[WHAT THE EXERCISE ASKS] Each line in the data holding "agent" should be listed.

____________

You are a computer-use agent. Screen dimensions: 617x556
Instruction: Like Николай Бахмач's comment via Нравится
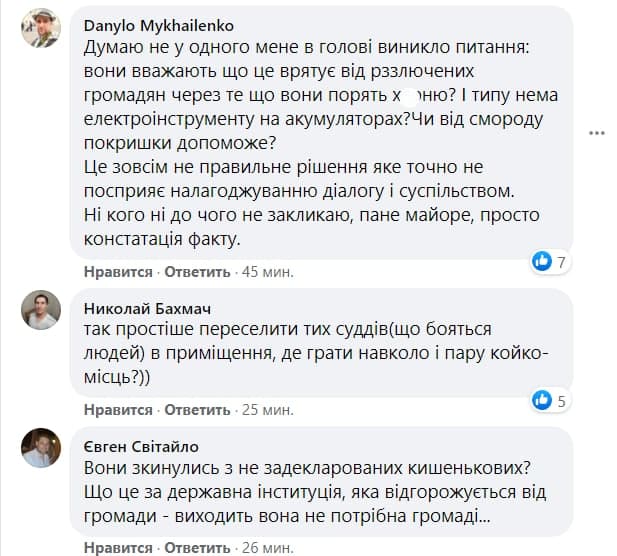(x=118, y=410)
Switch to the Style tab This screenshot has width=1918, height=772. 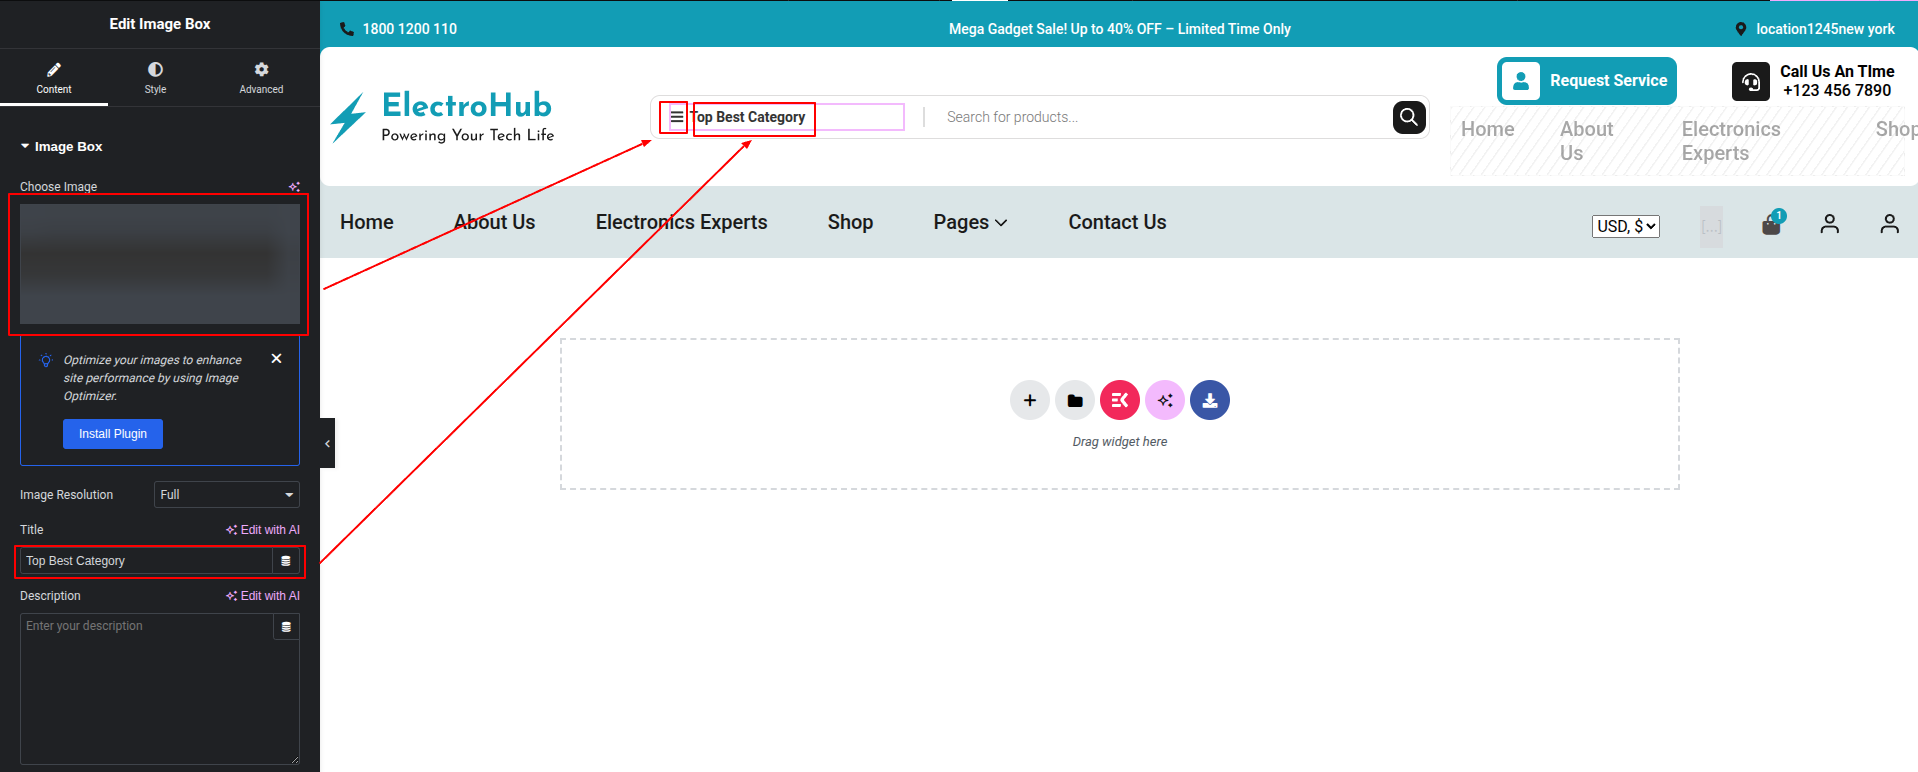pyautogui.click(x=155, y=77)
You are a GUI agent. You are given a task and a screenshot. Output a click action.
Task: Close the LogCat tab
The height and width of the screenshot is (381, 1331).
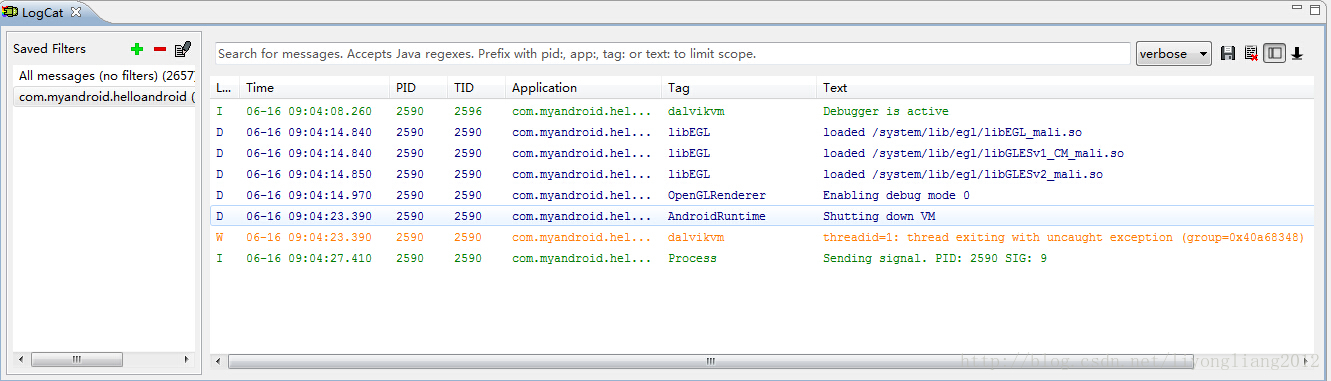pyautogui.click(x=76, y=11)
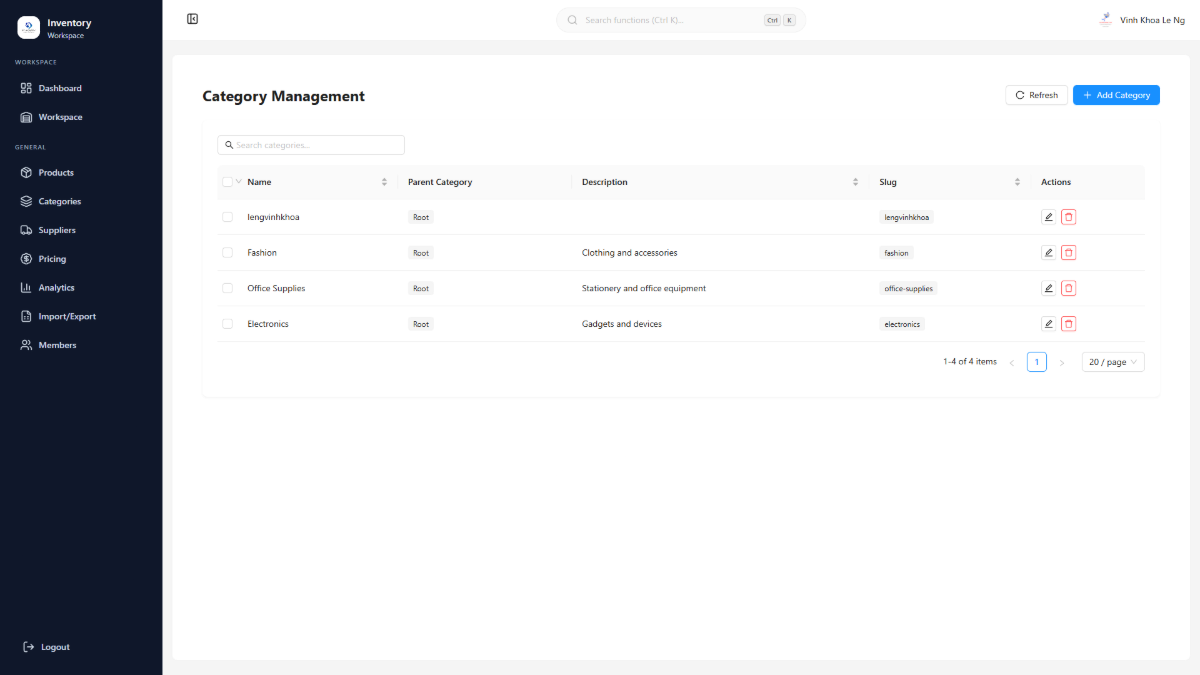This screenshot has height=675, width=1200.
Task: Open the Members section
Action: (x=55, y=345)
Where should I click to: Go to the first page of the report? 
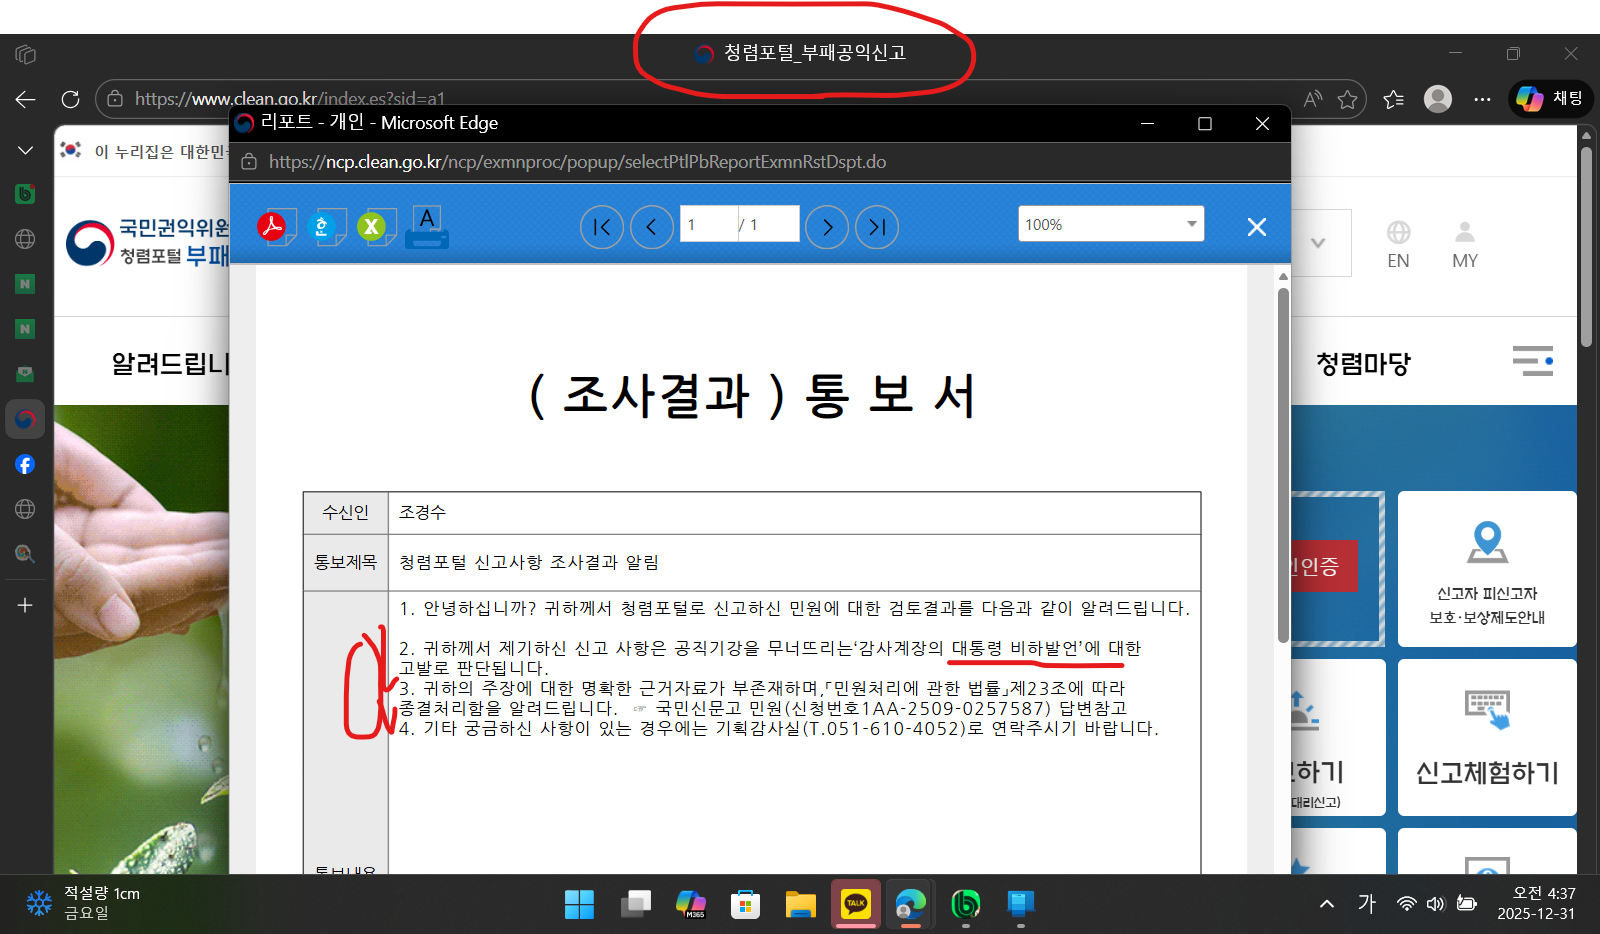601,227
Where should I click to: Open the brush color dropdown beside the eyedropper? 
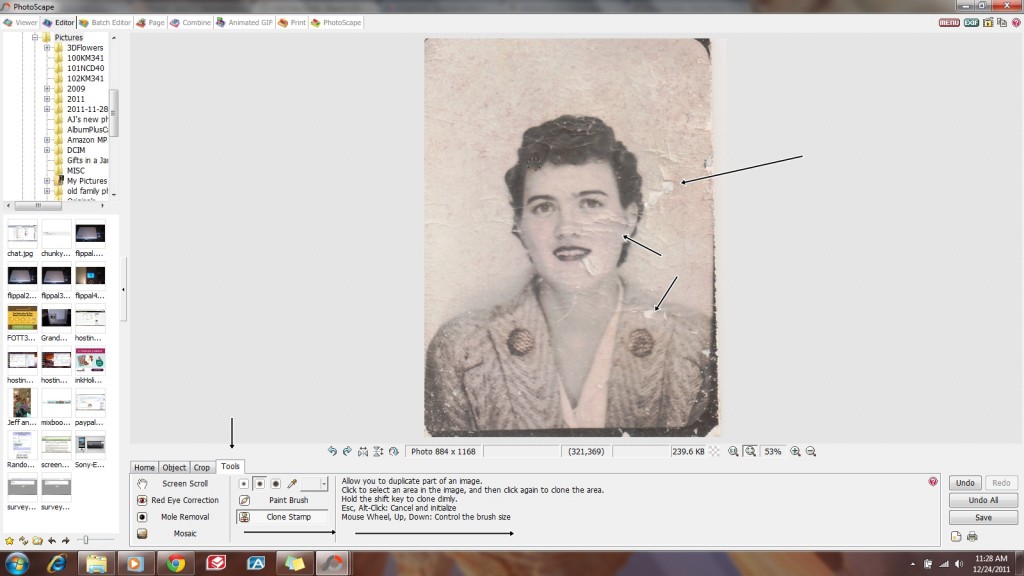[324, 484]

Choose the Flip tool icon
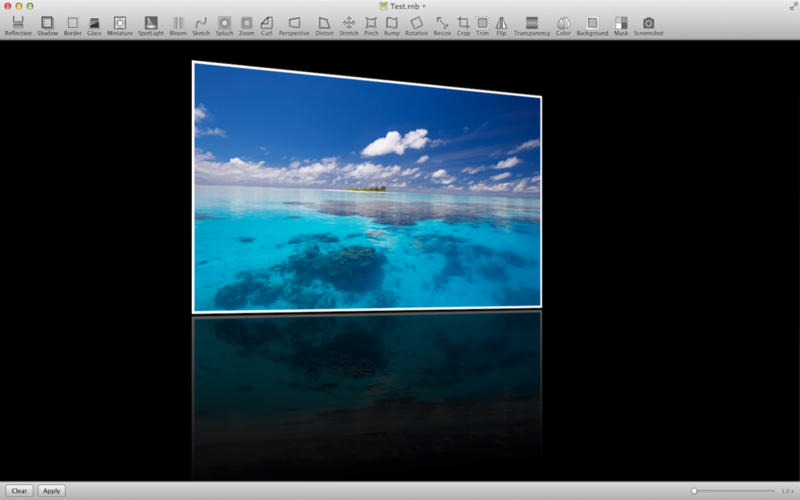(x=501, y=26)
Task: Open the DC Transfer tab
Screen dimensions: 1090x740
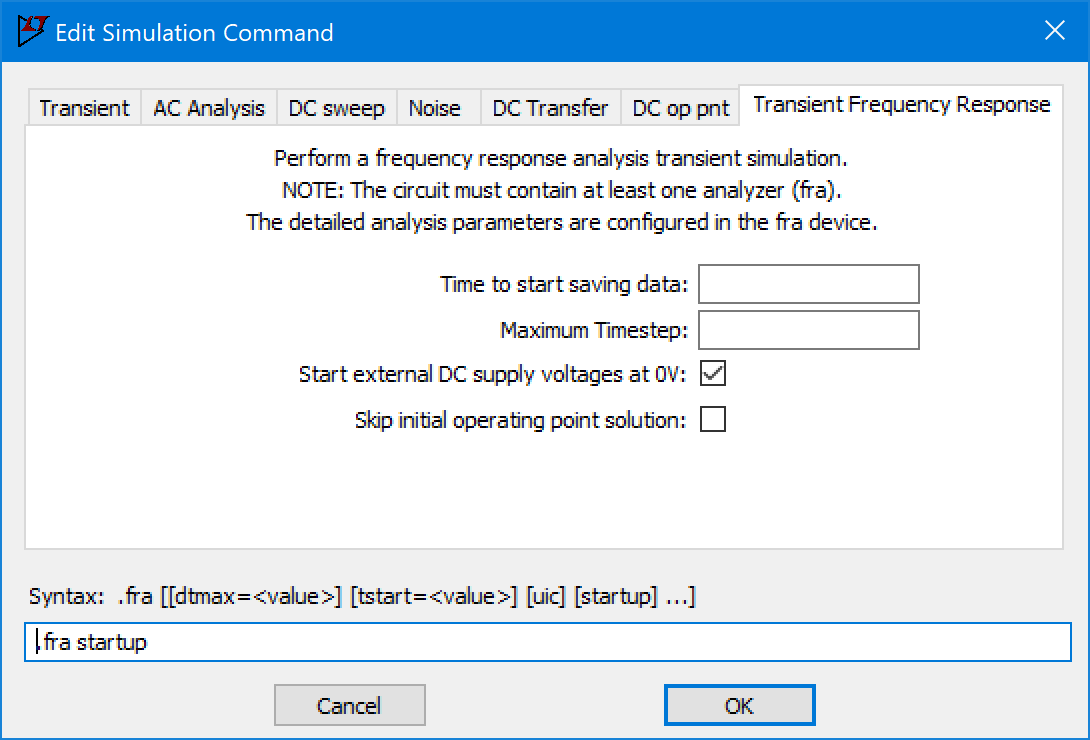Action: 550,108
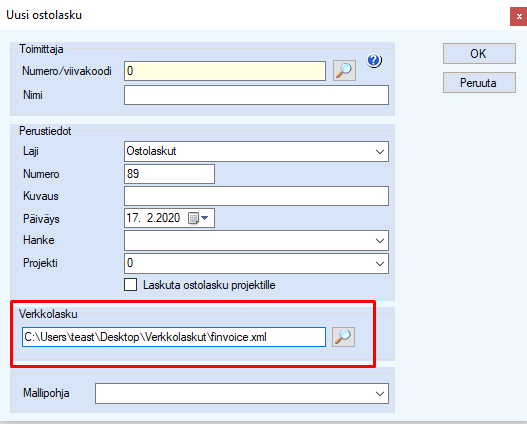Select the invoice Numero field containing 89
Screen dimensions: 527x424
click(x=169, y=174)
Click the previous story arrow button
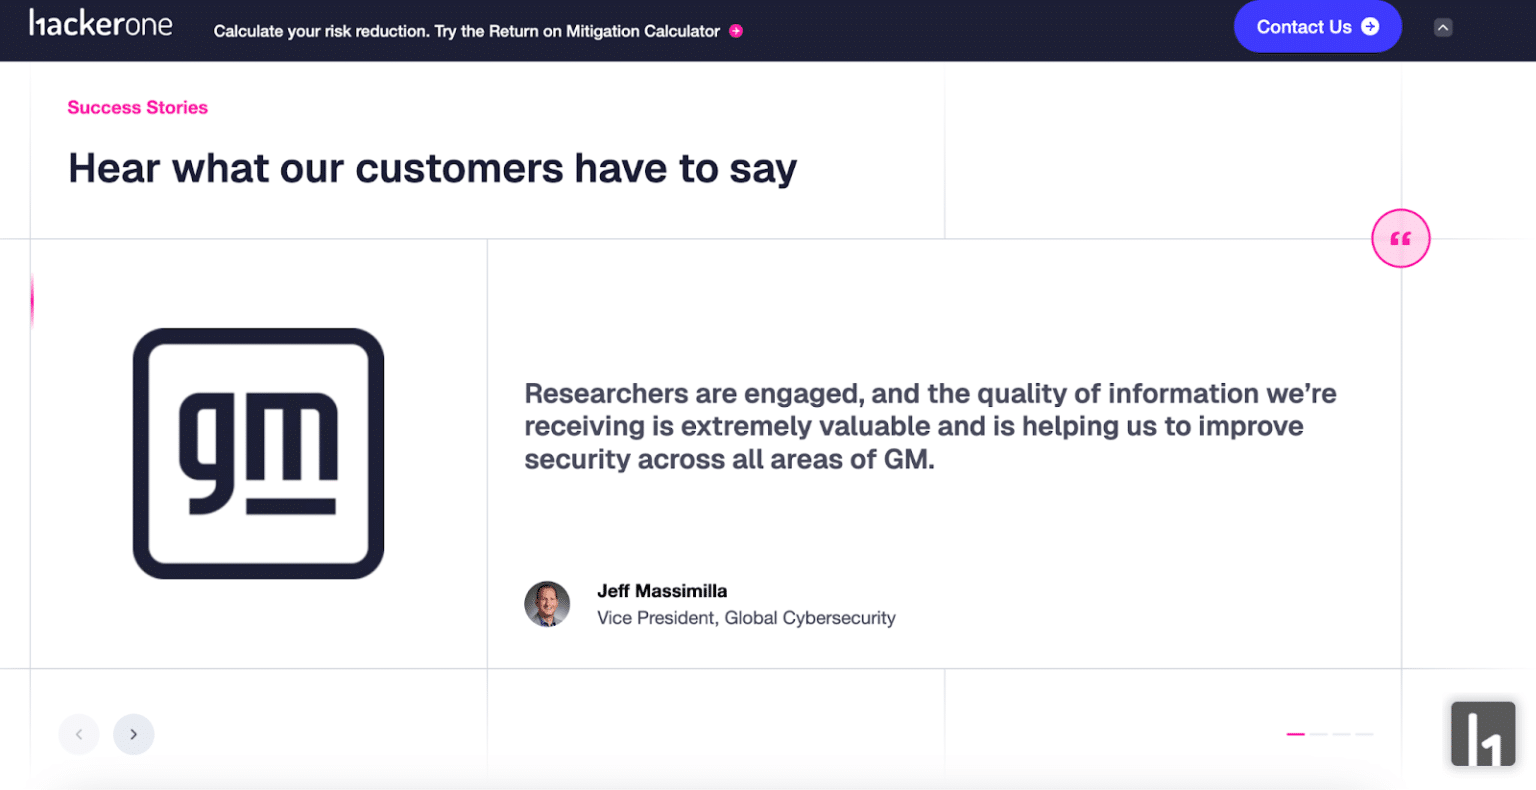 [x=79, y=734]
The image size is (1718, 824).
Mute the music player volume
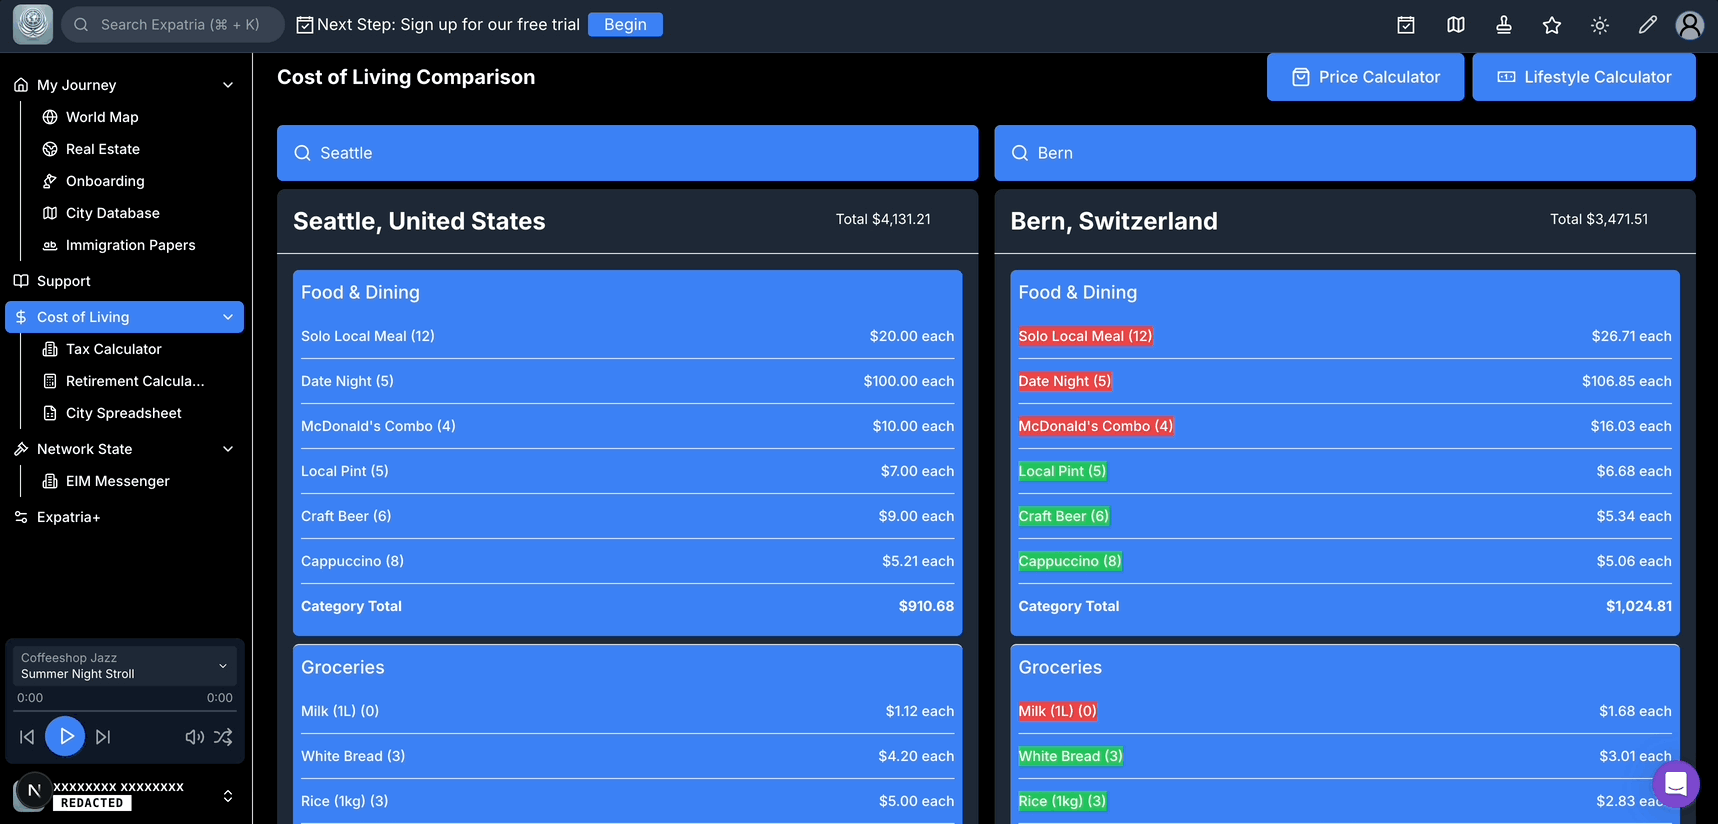(194, 737)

____________

[OUTPUT FOR THIS EXERCISE]
You are a computer-use agent. Screen dimensions: 617x556
You are a GUI agent. You are given a task and a screenshot. Output a click action.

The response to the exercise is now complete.